Who would have thought we would have such difficulty on two successive American Airlines flights? In our last post, we (I) bewailed how AA wouldn’t let us out of Kansas City until the next day.
This week it’s Chicago. Our Monday flight from St. Louis was delayed, causing us to miss our O’Hare connection for London-Heathrow. Can’t fly until tomorrow, they said, same time (Tuesday, 10:25pm), same flight (AA 98). As I type this, we’re sitting in the airport (7:25pm), a little early for the 10:25 departure. A lot early for our 1:00am tomorrow departure, it turns out. Another two-and-a-half hours were added on to the 24-hours we’ve already been held here. The helpful agent just assured me there’s no way we’re lifting off at 1:00am, since our incoming plane hasn’t left Los Angeles yet. (As a matter of fact, we departed at 2:00 am Wednesday, estimated London-Heathrow arrival time 3:05pm. This time the estimate was correct. We are in London!)
Back in Chicago: This time I had to pay for the hotel Monday night. Weather in Chicago, they had told us. The airlines assume no obligation to help if the problem is weather. However, the weather here seemed fine when we arrived. Who knows?
BUT, all was not lost. Joy discovered an advertisement for an architecture river cruise through the city. We booked it–then came close to missing it, also, since our next challenge was the city’s traffic; Uber deposited us at the dock just in the nick of time. Still, this serendipitous outing erased our frustration, at least temporarily.
When we lived in Indianapolis in the 1970s, Chicago was our escape-to place. We’ve always like the city. We weren’t prepared, though, for the changes in the intervening 40 years. Weeks would be required to do it justice. Joy found a stunning photographic site every few minutes.
Our knowledgeable commentator spoke non-stop for 90 minutes, pointing describing examples of styles that represent Chicago’s architectural history from its earliest days to the present.
For the President’s fans among our readership, here’s Trump Tower, rising 90 stories over the heart of the city.
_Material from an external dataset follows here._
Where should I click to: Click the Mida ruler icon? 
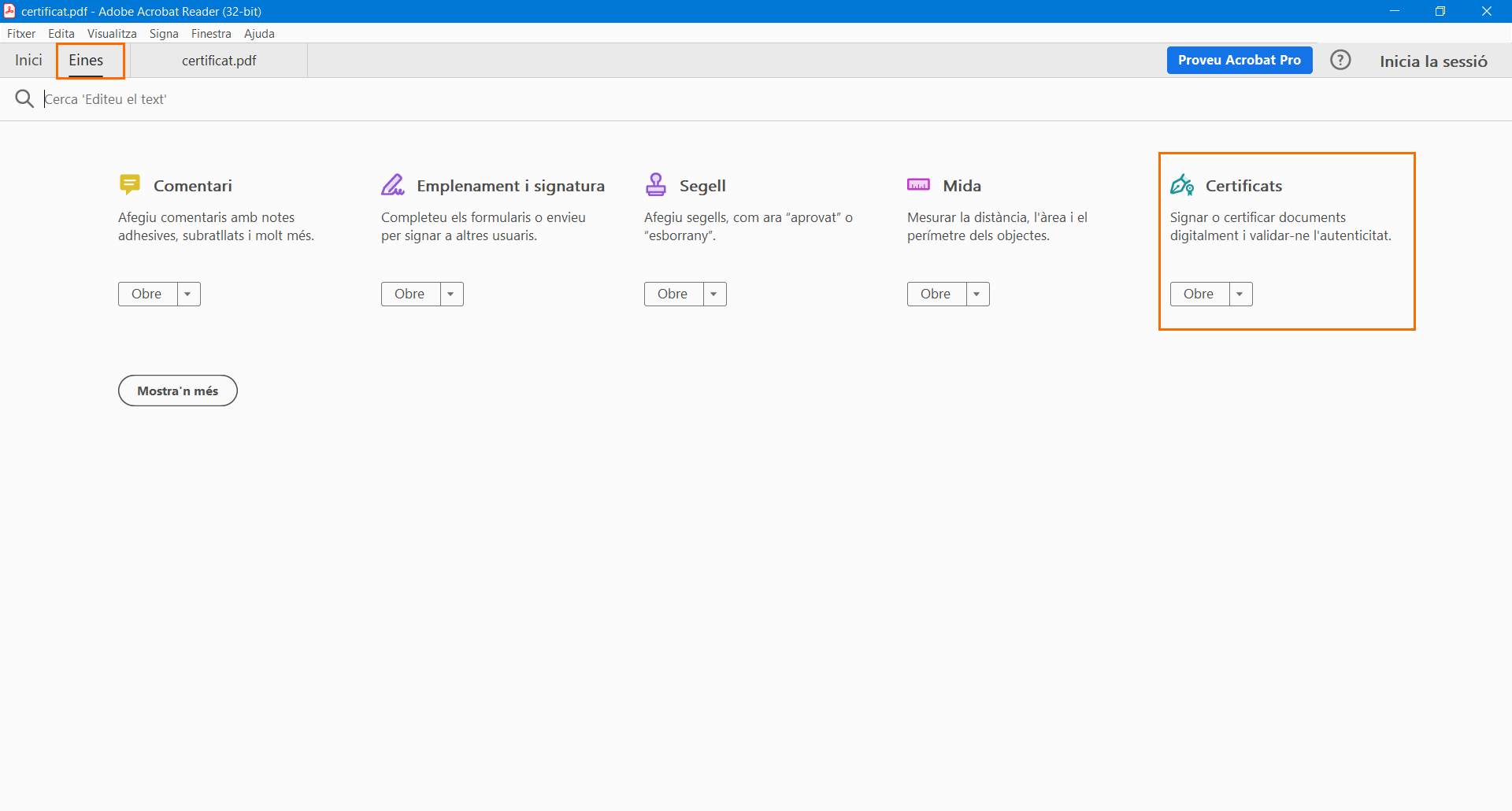(918, 185)
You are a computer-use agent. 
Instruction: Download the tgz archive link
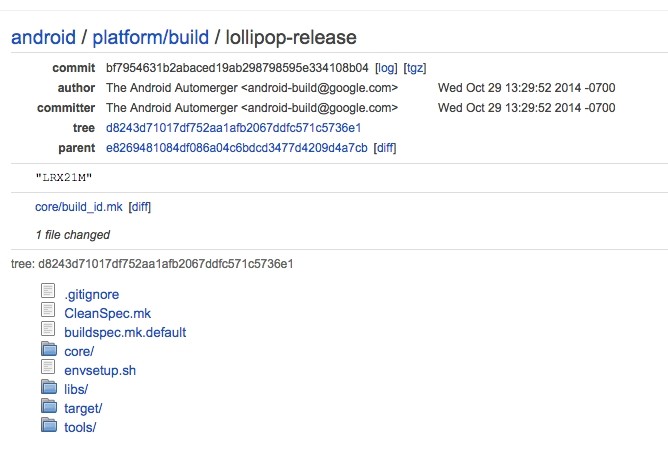click(x=415, y=68)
That makes The Donald’s structure only the second highest, trailing the Sears Tower (officially now the Willis Tower) in vertical feet. It’s OK, though. Trump uncharacteristically settled for second place on purpose. Before construction began, along came 9/11, which made being the tallest a little less appealing. It’s not always best to be the top target.
We can’t show you one of the most fascinating facts we learned. In 1900 the Chicago River’s flow was reversed. It was a desperate measure to reduce the staggering numbers of people (up to thousands) killed each year by the waterborne diseases like cholera and typhoid. The water was so befouled with human and factory discharge something had to be done. The river had become an open sewer. Engineers called for a deep cut between Chicago and Lake Michigan to reverse the flow. Now clean water could flow from the lake through the city to the DesPlaines River and beyond. The radical plan worked. The river grew cleaner, the death rate plummeted, and wildlife returned.
Sometime in the future, we’ll be among the returning wildlife.
Life has not only returned in the river, but on it as well. The picture above shows a table set for dining just above the water. Here as elsewhere people show creativity in making life livable on their terms. We hope it won’t be too long before the loose Lawsons can return for a more leisurely visit. We’ll look for a table on the riverbank.